Staff morale can be hugely impacted from ‘Check Box/limited commentary’ style Mystery Shopping reports. When a team member receives a poor score for any checkpoint outcome on the report, the first thing they want to know is what happened, only to find out there is no detailed commentary to support the score they’ve been given.

Team members need to know the report was completed by a professional and not just anyone making judgement calls.

Team members need explanations in the form of detailed commentary to understand what triggered a particular score in the context of the whole interaction with the mystery shopper; team members need to see the detail to have confidence and belief in the report. In short, team members only take ownership of the scores given when the interaction between themselves and the mystery shopper is documented in detail.
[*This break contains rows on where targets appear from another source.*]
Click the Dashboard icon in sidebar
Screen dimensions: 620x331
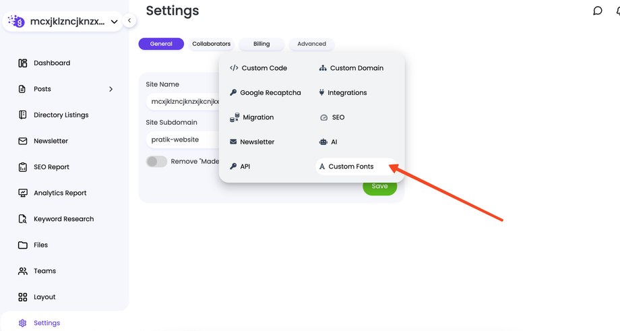pos(23,63)
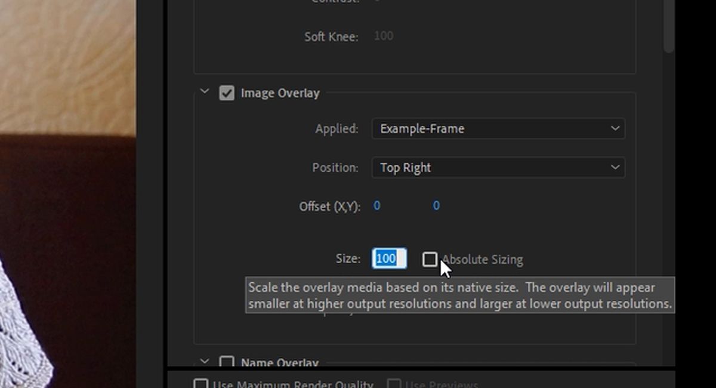Click the Position dropdown chevron arrow
The height and width of the screenshot is (388, 716).
(x=616, y=168)
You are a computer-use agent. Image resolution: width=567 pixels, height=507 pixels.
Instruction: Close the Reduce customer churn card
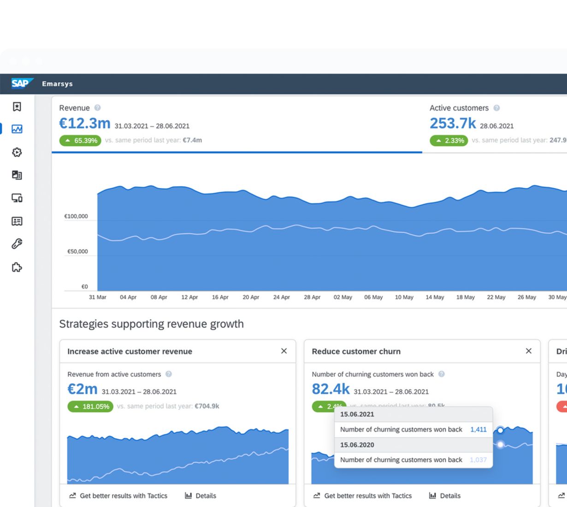tap(529, 351)
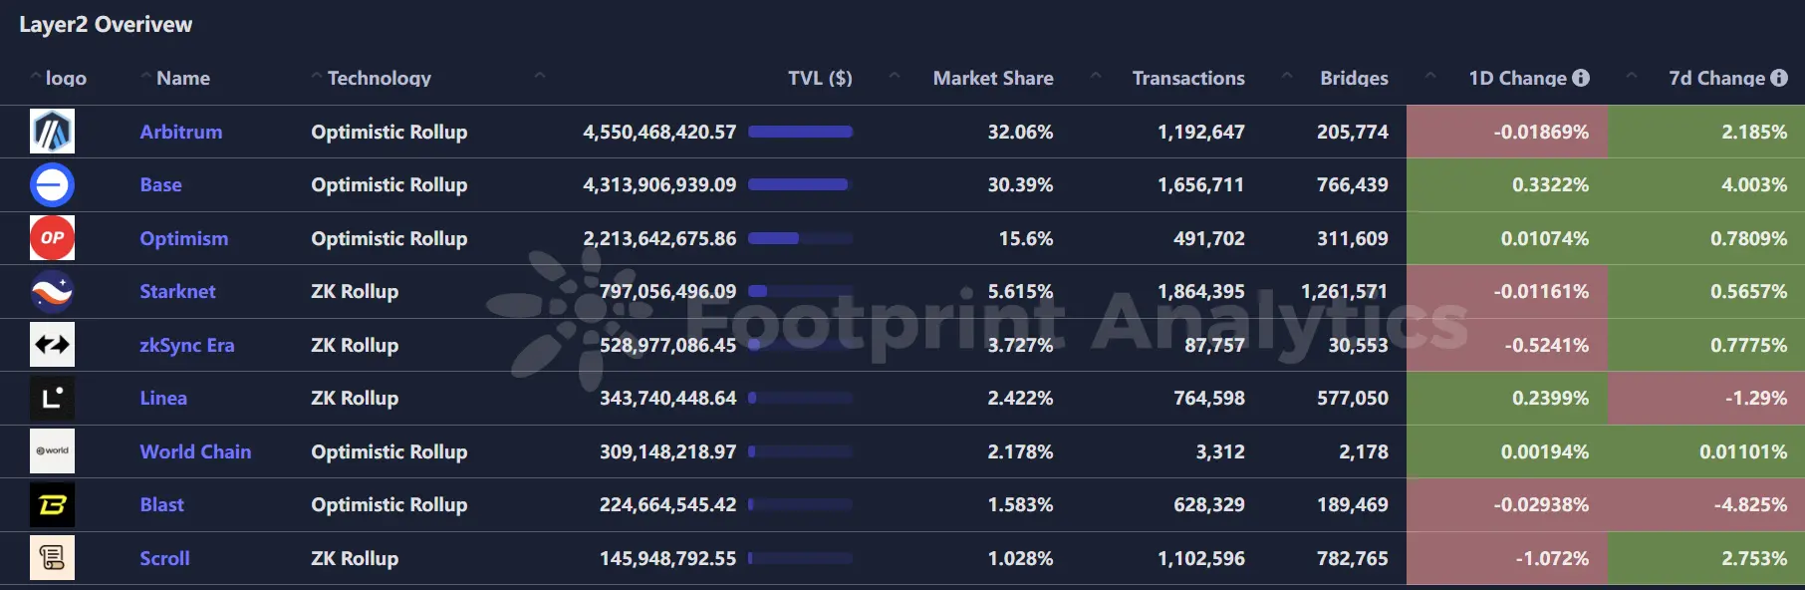Click the Scroll logo icon
Image resolution: width=1805 pixels, height=590 pixels.
coord(52,558)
The reason you want a Mystery Shopping program in place is to ensure your teams are on their toes and making the most out of every customer or guest interaction opportunity. It defeats the purpose if the team feel let down and lacking confidence in the measurement process. Lack of detail detailed commentary giving context to poor scoring leads to feelings of victimisation, as in all likelihood management may well be exerting undue pressure on the very people who care most about the business.

The reason ‘Check Box/limited comment’ style Mystery Shopping reports are popular amongst most Mystery Shopping providers, is simply because they are easier and more cost effective for them to produce. They can pay the shopper less because its ‘easy’ to do, however in reality you, the client, run the real risk of being served up inaccurate Mystery Shopping reports that are short on detail and a hard sell to your team.

Shoppers paid a low fee to complete ‘Check Box/ limited comment’ style reports still have to make the time available to visit the location, pay the petrol or public transport costs to get there only to receive a payment that hardly covers their expenses. Does anyone truly believe that those shoppers are motivated to produce accurate accounts of their experience? unlikely at best (On average other Mystery Shopper service providers pay shoppers 20% of their fee to clients) On average we pay shoppers 50% of our fee to clients whilst keeping the same final cost to client the same if not lower than the majority of our competitors.

What sets us aside from the majority of other providers is the level of detail we put into the visit commentary for each report. Typically, our visit commentaries are 500+ words per section detailing every facet of the interaction between the shopper or guest and the team members during the visit. The enhanced feedback resulting from these detailed commentaries, along with a customised set of checkpoint outcomes from which the visit is scored, makes our Mystery Shopping reports unique in the market for their superior and meaningful feedback.